For the first almost year I'd stick to 5 minutes per month of pup. However, with a Collie I know how tempting it can be to over-do this, but really try and stick to it! Also that only counts for pavement/on lead walks. 

I'd also try and let her off as soon as possible - first walk if possible so you can begin proper recall training. 

Exciting isn't it!!


----------



## CaliDog (Jun 3, 2012)

i know i cannot wait i know she can't neither she just has so much energy she loves getting carried around outside it will probs be a quick walk to our local field and back


----------



## Phoolf (Jun 13, 2012)

WhippetyAmey said:


> For the first almost year I'd stick to 5 minutes per month of pup. However, with a Collie I know how tempting it can be to over-do this, but really try and stick to it! Also that only counts for pavement/on lead walks.
> 
> I'd also try and let her off as soon as possible - first walk if possible so you can begin proper recall training.
> 
> Exciting isn't it!!


See I never understood why this 'rule' applies only to leash walking but being off lead running round and being far more energetic is exempt.


----------



## Collie1 (May 29, 2012)

Hi 

I am also in this position with my border collie pup I asked the vet today and he said 5 mins per month of his life I said what if he has more energy and vet said not to go over this general rule.

I don't know why this rule applies though he never said??


----------



## Sled dog hotel (Aug 11, 2010)

Usually as a rule of thumb with young very fast growing puppies its 5 mins per month of life so a 12 week old would be 15 minutes.
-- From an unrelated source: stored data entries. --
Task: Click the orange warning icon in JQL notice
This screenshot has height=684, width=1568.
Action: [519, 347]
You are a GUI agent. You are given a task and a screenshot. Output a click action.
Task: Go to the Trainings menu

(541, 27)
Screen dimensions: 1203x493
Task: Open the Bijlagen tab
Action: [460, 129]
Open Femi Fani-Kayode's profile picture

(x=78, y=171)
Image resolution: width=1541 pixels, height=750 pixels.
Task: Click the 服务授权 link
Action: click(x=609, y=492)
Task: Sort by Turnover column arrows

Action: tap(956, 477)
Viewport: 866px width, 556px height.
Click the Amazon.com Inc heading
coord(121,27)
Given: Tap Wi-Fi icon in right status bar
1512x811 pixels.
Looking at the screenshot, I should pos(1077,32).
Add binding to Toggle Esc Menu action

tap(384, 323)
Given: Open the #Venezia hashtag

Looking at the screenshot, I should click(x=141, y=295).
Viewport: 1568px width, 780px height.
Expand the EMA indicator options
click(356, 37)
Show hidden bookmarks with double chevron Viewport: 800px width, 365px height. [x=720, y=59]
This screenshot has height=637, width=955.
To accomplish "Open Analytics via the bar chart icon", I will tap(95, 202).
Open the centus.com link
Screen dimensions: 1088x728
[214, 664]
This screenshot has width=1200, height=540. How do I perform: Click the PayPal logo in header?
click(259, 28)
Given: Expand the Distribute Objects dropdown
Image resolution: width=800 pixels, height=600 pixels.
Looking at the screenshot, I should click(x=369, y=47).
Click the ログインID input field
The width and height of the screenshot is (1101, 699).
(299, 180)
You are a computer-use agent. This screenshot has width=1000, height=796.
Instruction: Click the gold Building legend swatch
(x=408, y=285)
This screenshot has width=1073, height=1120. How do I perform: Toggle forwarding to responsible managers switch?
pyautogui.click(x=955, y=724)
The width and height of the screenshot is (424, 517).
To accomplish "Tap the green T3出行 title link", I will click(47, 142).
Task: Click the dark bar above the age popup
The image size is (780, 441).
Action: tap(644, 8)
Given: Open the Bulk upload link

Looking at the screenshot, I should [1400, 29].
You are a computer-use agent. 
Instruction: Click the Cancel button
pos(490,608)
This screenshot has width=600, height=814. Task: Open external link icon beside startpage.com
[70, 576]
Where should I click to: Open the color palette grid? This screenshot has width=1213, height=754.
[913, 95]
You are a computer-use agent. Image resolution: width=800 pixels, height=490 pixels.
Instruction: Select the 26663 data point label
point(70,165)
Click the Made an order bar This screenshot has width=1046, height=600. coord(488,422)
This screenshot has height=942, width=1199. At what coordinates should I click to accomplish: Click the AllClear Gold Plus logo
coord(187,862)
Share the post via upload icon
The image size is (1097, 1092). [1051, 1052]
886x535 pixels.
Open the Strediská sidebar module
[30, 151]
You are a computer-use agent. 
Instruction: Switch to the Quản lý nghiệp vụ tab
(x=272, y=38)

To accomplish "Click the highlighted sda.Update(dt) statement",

This may be of interest too its a socialisation plan new owners section gives you a plan to download from 8/16 weeks of age.
The Puppy Plan


----------



## Sled dog hotel (Aug 11, 2010)

Collie1 said:


> Hi
> 
> I am also in this position with my border collie pup I asked the vet today and he said 5 mins per month of his life I said what if he has more energy and vet said not to go over this general rule.
> 
> I don't know why this rule applies though he never said??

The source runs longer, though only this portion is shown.